§ **Tugas yang Dikerjakan**:
A. Tuliskan semua pertanyaan yang muncul dalam teks tentang Kesultanan Bulungan setelah kata-kata "inilah yang kemudian menimbulkan pertanyaan".
B. Lanjutkan teks tentang Kesultanan Bulungan mulai dari kalimat terakhirnya.

§ **Kutipan Bacaan**:
Hal ini dapat dipahami, sebab pengaturan pajak sebenarnya bukan atas kehendak sultan melainkan dinas perpajakan kolonial belanda alias Commissie Aanslag dengan sistem pemungutan pajak bernama Collectellon yang diawasi oleh Controleur. di Bulungan tempo itu, pajak dikenakan pada tiap-tiap orang f.15 hingga f.25, tiap orang tambah 0,75 uang kemit atau sen untuk kepala-kepala kampung.

Sultan berusaha meredam pergolakan dan protes dengan cara damai, namun bagi pemerintah kolonial Belanda, menyelesaikan masalah tersebut bukan menggunakan "ujung lidah" -(diplomasi dan musyawarah yang sedari dulu menjadi tradisi bagi kesultanan Bulungan untuk menyelesaikan permasalahan)- melainkan "ujung bayonet", Sultan tidak menyetujui cara-cara seperti itu, karena dimasa ayahnya berkuasa, sempat terjadi kesepakatan damai dengan pihak-pihak yang sempat berseberangan dengan sultan tersebut. namun pendapatnya dianggap angin lalu. toh perlawanan itu tidak bertahan lama setelah campur tangan militer Belanda yang dibawah komando Kapten J.Cox, inilah yang nampaknya menjadi benih-benih perlawanan Sultan Kasimuddin kelak terhadap Belanda di Bulungan.

Sultan Bulungan yang kedelapan ini diketahui meninggal pada saat berburu karena tertembak oleh sniper, memang catatan sejarah kasus sniper bukan tidak pernah terjadi, tengok saja pemimpin pasukan belanda jendral kohler yang tewas saat menyerang aceh, ia tertembak oleh sniper yang masih belia asal Aceh di pekarangan mesjid raya aceh, kasus yang sama juga menimpa Mallabi, pimpinan pasukan pendaratan inggris di surabaya juga tewas ditangan sniper yang berasal dari senapan pejuang Surabaya, namun dalam sejarah Bulungan Sultan Kasimuddin diketahui wafat karena tertembak sniper misterius, sebuah peristiwa sejarah yang tak lazim, inilah yang kemudian menimbulkan pertanyaan apa motif dari pelaku penembakan tersebut? siapa dalang dibalik pembunuhan itu? Dimana tempat kejadiannya? Bagaimana peristiwa itu terjadi? Yang juga penting adalah kapan peristiwa itu terjadi?. Inilah yang membuat kasus tersebut menjadi warisan abadi dari sejarah Bulungan.

(Data penautan koordinat piksel)
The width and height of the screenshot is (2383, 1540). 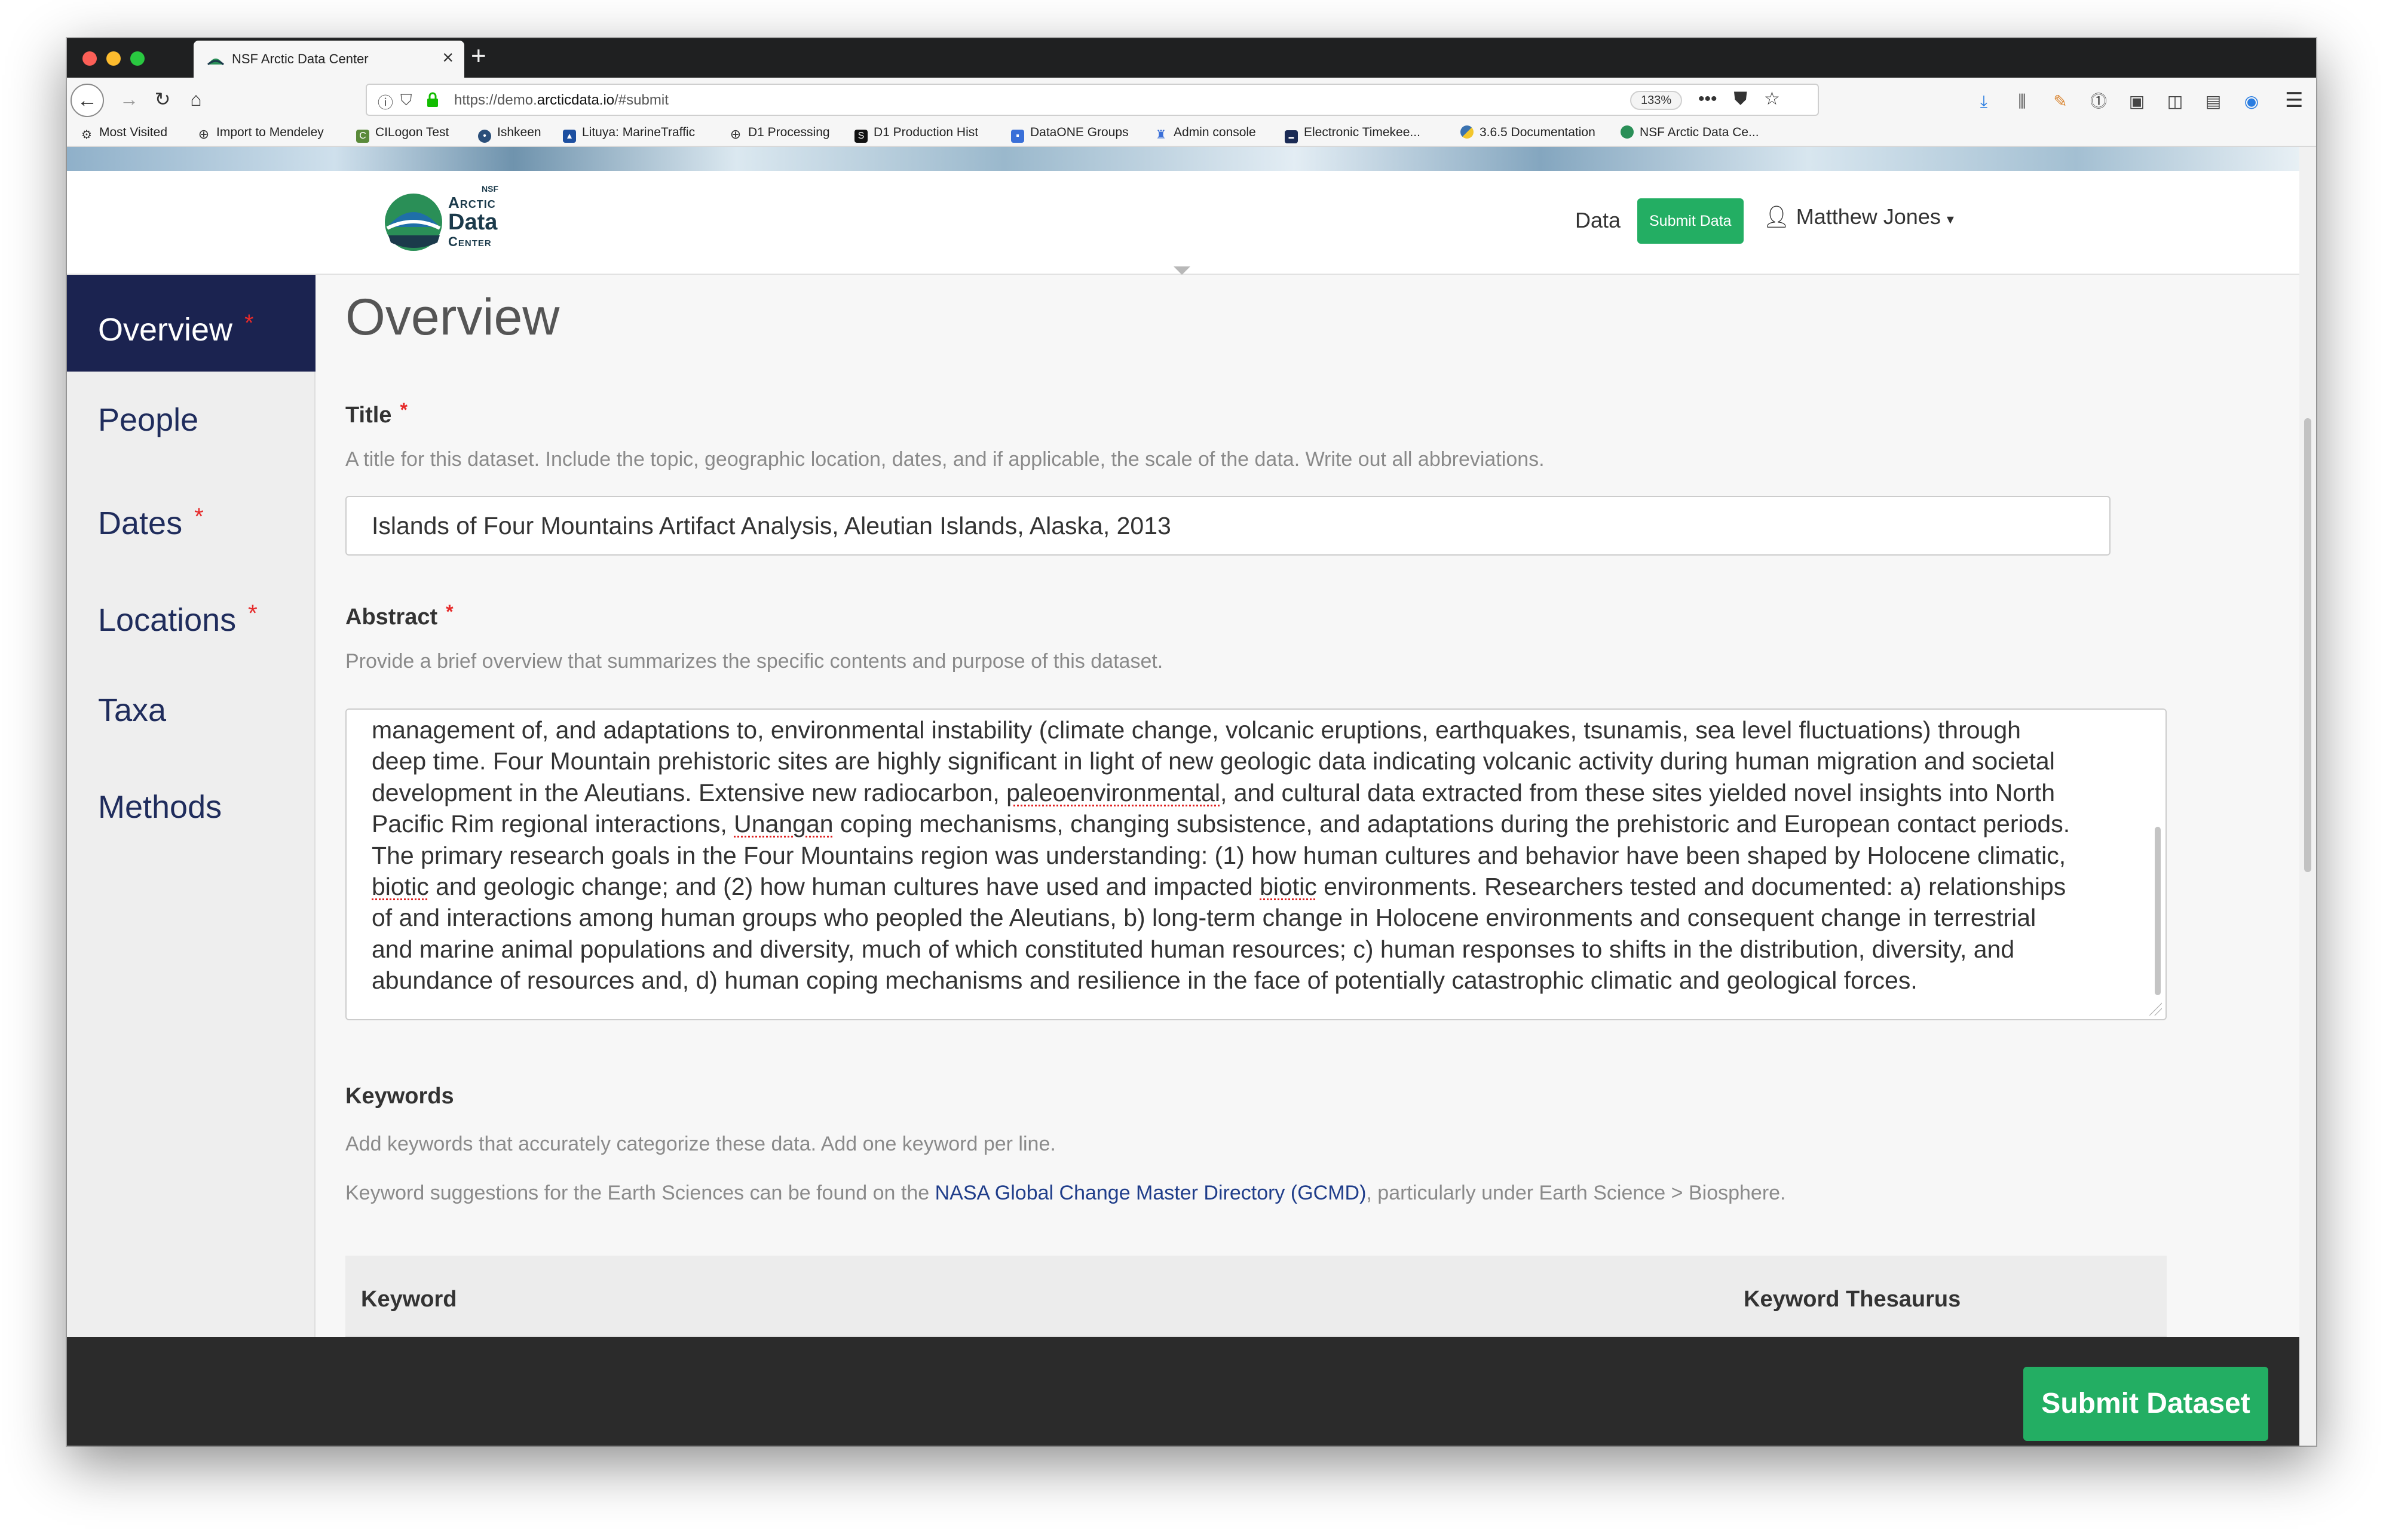 I want to click on page-scrollbar, so click(x=2308, y=796). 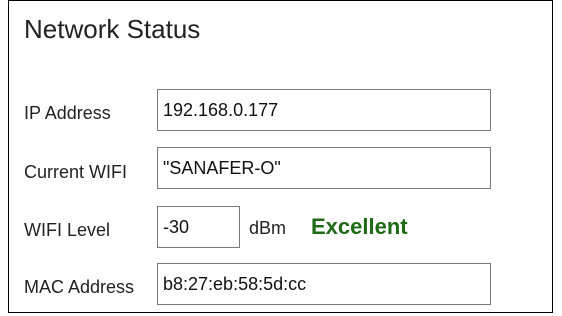 I want to click on panel-title: Network Status, so click(x=112, y=29).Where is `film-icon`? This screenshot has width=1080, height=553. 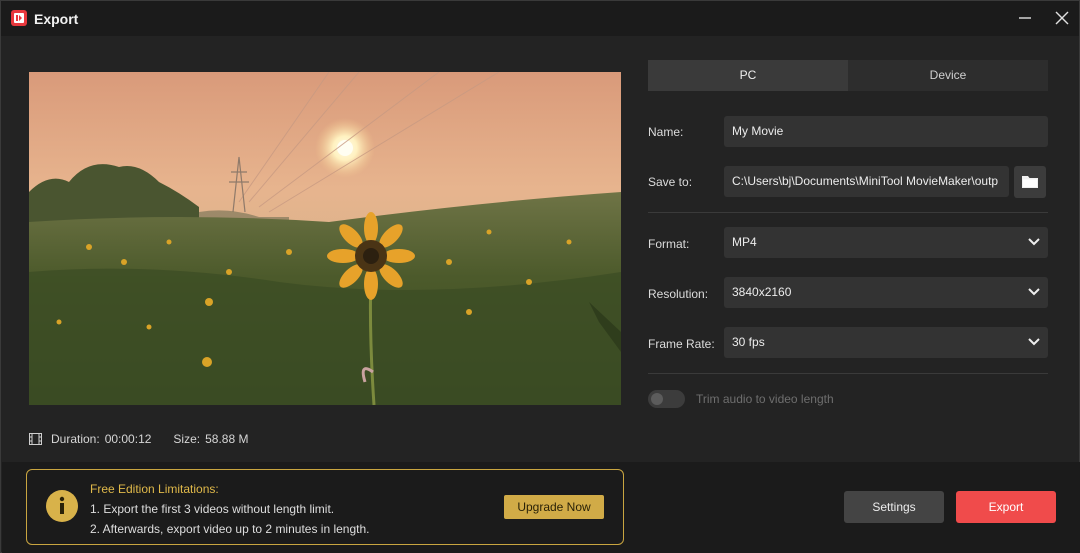 film-icon is located at coordinates (36, 439).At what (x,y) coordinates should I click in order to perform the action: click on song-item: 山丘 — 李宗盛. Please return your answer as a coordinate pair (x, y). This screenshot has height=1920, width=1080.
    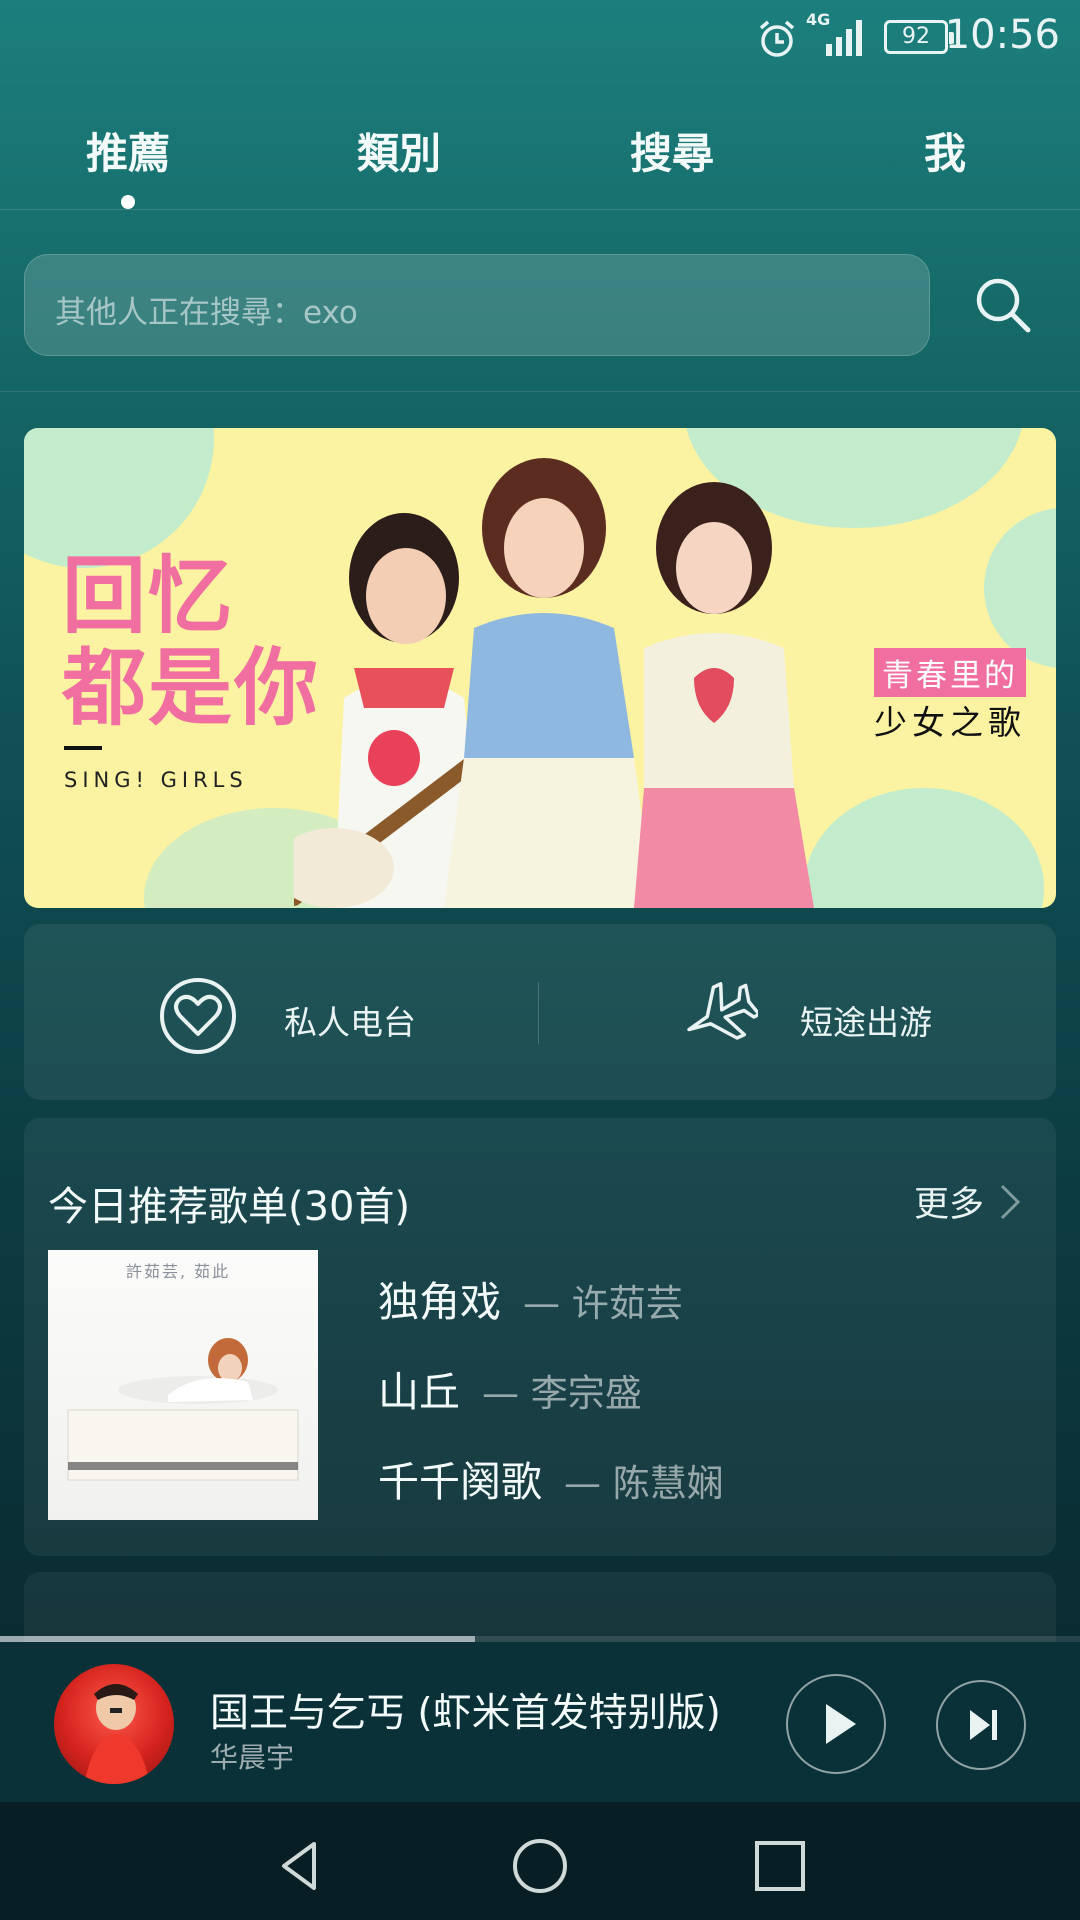
    Looking at the image, I should click on (510, 1388).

§ **Jawaban Soal**:
A.
- Apa motif dari pelaku penembakan tersebut?
- Siapa dalang di balik pembunuhan itu?
- Di mana tempat kejadiannya?
- Bagaimana peristiwa itu terjadi?
- Kapan peristiwa itu terjadi?

B.
Selain itu sebuah fakta yang menarik adalah dalam kajian arkeologis yang dilakukan terhadap makam raja-raja bulungan oleh Balai Arkeologi Banjarmasin sekitar tahun 2000-an, didapati fakta yang cukup mengejutkan penulis, pada nisan Sultan Kasimuddin, tidak ditemukan inkripsi yang memuat tanggal wafatnya beliau, sedang pada nisan Sultan bulungan sebelum beliau ditemukan nisan-nisan tersebut rata-rata memiliki inkripsi yang menunjukan tanggal wafatnya, begitu pula pada makam pemimpin setelah beliau, juga ditemukan inkripsi yang memuat informasi tanggal wafatnya. Inilah yang menyulitkan para peneliti untuk mengetahui kapan persisnya waktu meninggalnya sultan Kasimuddin.

Sebuah informasi berharga penulis dapatkan dari koleksi foto KITLV tentang Sultan Kasimuddin dari katalog yang uraiannya mayoritas ditulis oleh J.H. Maronier dengan Kode Gambar 34446 dan diperkirakan diambil pada tahun 1920-an, memberikan informasi tentang Sultan Kasimuddin.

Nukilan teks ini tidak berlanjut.